D-FINE-S — LiteRT (CompiledModel GPU)

D-FINE-S on a Pixel 8a — both transformer graphs on CompiledModel GPU

D-FINE (USTC, 2024 — ustc-community/dfine-small-coco), the SOTA real-time DETR, converted to LiteRT and running 100% on the CompiledModel GPU (ML Drift) on a phone, with no CPU/ONNX fallback.

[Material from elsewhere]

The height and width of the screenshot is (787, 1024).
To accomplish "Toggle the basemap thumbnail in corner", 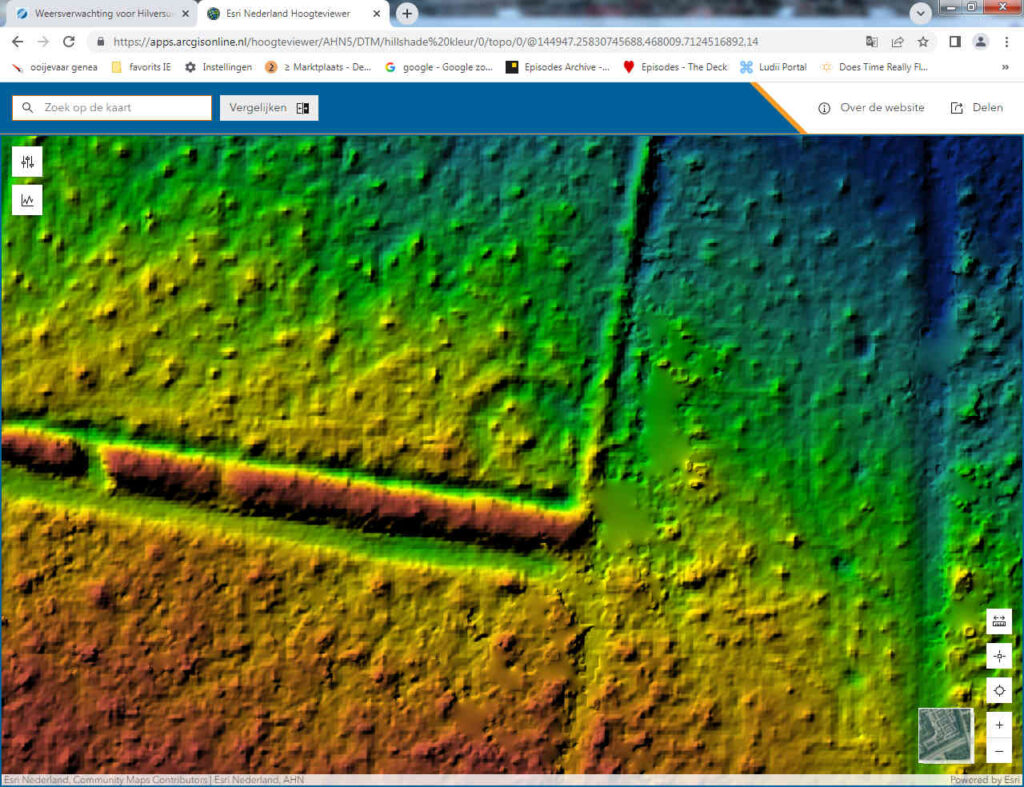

D-FINE is a transformer detector — HGNetV2 backbone + a hybrid AIFI/CCFM encoder + an FDR (Fine-grained Distribution Refinement) decoder. Off-the-shelf it is GPU-incompatible (deformable grid_sample → GATHER_ND, two-stage query selection → TOPK/GATHER). Here it is converted with litert-torch and split into two GPU graphs with a host step between them, so both transformer graphs run on the GPU.

Files

File What it is Size (fp16)
dfine_graphA_fp16.tflite HGNetV2 backbone + hybrid encoder + score head → enc_class[1,8400,80], memory_raw[1,8400,256] 13.0 MB
dfine_graphB_fp16.tflite two-stage combine + FDR decoder + heads → boxes[1,300,4] (cxcywh), logits[1,300,80] 8.8 MB
host_params.bin host per-token tail weights (enc_output + enc_bbox_head), valid mask, anchors (fp32) 0.9 MB
coco_labels.txt 80 contiguous COCO class names (id 0–79) —

How it runs (two-graph split)

image[1,3,640,640]
  →[GPU Graph A]→ enc_class, memory_raw
  →[host: top-300 by max class score; per-token tail on the 300 selected (fp32):
          target = enc_output(valid·memory_raw)   (Linear + LayerNorm)
          ref    = enc_bbox_head(target) + anchors (3-layer MLP)]
  →[GPU Graph B  (memory_raw, target, ref)]→ boxes[1,300,4], logits[1,300,80]
  →[host: sigmoid + threshold + cxcywh→xyxy + light NMS]→ detections

The on-device gate — a Mali 3D-sequence fan-out bug (NOT the FDR decoder)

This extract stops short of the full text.